Altitude exposure increases the body’s need for iron (Gassmann and Muckenthaler, 2015), primarily to support accelerated erythropoiesis, yet clear supplementation guidelines do not exist. Athletes are typically recommended to ingest a daily oral iron supplement to facilitate altitude adaptations, and to help maintain iron balance. However, there is some debate as to whether athletes with otherwise healthy iron stores should be supplemented, due in part to concerns of iron overload. Excess iron in vital organs is associated with an increased risk of a number of conditions including cancer, liver disease and heart failure. Therefore clear guidelines are warranted and athletes should be discouraged from ‘self-prescribing” supplementation without medical advice.

In the absence of prospective-controlled studies, decision tree analysis can be used to describe a data set, with the resultant regression tree serving as guide for clinical decision making. Here, we present a regression tree in the context of iron supplementation during altitude exposure, to examine the association between pre-altitude ferritin (Ferritin-Pre) and the haemoglobin mass (Hbmass) response, based on daily iron supplement dose.

De-identified ferritin and Hbmass data from 178 athletes engaged in altitude training were extracted from the Australian Institute of Sport (AIS) database. Altitude exposure was predominantly achieved via normobaric Live high: Train low (n = 147) at a simulated altitude of 3000 m for 2 to 4 weeks. The remaining athletes engaged in natural altitude training at venues ranging from 1350 to 2800 m for 3-4 weeks. Thus, the “hypoxic dose” ranged from ~890 km.h to ~1400 km.h. Ethical approval was granted by the AIS Human Ethics Committee, and athletes provided written informed consent. An in depth description and traditional analysis of the complete data set is presented elsewhere (Govus et al., 2015).

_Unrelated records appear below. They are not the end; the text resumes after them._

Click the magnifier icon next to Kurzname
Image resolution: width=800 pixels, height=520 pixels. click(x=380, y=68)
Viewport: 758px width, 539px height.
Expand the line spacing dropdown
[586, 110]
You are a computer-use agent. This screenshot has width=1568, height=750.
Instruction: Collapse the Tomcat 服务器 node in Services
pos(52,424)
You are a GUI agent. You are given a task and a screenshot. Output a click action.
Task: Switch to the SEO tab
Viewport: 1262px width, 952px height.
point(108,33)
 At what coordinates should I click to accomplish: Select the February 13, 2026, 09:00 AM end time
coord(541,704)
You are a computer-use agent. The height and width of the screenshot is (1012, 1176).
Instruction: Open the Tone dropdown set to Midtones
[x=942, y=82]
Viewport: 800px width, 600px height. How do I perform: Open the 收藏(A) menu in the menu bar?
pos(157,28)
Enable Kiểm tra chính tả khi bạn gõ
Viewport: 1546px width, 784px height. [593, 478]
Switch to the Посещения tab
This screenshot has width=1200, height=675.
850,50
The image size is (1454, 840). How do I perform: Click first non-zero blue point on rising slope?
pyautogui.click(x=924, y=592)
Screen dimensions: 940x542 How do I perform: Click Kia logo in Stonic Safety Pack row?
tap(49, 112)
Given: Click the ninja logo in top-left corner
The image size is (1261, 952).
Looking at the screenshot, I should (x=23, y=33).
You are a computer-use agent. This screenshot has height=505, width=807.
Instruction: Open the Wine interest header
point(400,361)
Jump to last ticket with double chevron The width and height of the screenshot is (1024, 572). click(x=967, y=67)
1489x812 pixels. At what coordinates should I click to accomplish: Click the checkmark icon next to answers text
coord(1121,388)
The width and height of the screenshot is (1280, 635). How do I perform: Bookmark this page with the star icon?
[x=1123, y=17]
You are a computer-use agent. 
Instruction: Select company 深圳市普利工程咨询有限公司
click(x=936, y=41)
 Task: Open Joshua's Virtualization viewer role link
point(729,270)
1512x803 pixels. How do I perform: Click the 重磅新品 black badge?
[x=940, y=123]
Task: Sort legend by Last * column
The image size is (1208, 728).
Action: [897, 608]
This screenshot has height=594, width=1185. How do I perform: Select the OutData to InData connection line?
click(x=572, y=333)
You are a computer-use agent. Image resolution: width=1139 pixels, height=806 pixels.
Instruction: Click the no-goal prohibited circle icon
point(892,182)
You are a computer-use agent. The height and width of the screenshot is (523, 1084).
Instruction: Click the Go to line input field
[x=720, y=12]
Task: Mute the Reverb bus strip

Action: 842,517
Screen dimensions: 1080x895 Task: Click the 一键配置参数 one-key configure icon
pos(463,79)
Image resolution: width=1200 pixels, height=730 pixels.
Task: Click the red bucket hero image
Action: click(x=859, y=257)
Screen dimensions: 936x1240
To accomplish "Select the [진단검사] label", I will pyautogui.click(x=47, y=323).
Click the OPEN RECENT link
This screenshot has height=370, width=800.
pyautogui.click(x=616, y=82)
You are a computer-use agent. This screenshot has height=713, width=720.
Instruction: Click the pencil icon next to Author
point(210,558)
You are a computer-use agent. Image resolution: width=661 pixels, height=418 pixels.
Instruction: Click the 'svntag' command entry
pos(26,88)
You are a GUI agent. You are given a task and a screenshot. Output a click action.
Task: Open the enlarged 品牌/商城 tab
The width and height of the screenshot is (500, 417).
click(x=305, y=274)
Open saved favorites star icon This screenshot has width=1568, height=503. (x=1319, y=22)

Iron supplementation was prescribed by a sports physician based on Ferritin-Pre. Fifteen athletes were not supplemented based on medical advice or because of already high Ferritin-Pre. Oral iron (FerroGrad C, 325 mg ferrous sulphate and 1,000 mg ascorbic acid, equivalent to 105 mg elemental iron; Abbott Laboratories, Botany Bay, Australia) was provided to the remaining athletes daily for the duration of altitude exposure. Nineteen athletes ingested two iron tablets per day (210 mg elemental iron) owing to Ferritin-Pre of <35 µg.L-1. Hbmass was measured via CO-rebreathing pre and post altitude.

A regression tree was constructed in JMP (JMP® Pro 11.0, SAS Institute Inc., 2013, Cary, NC, USA) to describe the relationship between Ferritin-Pre (as a continuous predictor variable), supplement dose (as a categorical predictor variable) and the Hbmass response (%) following altitude exposure (as a continuous response variable). This approach uses a binary recursive partition algorithm to split the parent node into two daughter nodes, based on a partition of data that maximises group separation (Strobl et al., 2009). Group separation is characterised by maximising the sum of squares for the difference between the parent node and child nodes, determined by the Log Worth score [(-log10 (p-value)]. We chose to manually split these data to model the Hbmass response for athletes with Ferritin-Pre either > or < 100 µg.L-1, based on current AIS guidelines. Next, these data were split by athletes’ daily supplement dose (0, 105, or 210 mg), and then on the variable (split candidate) with the highest sum of squares.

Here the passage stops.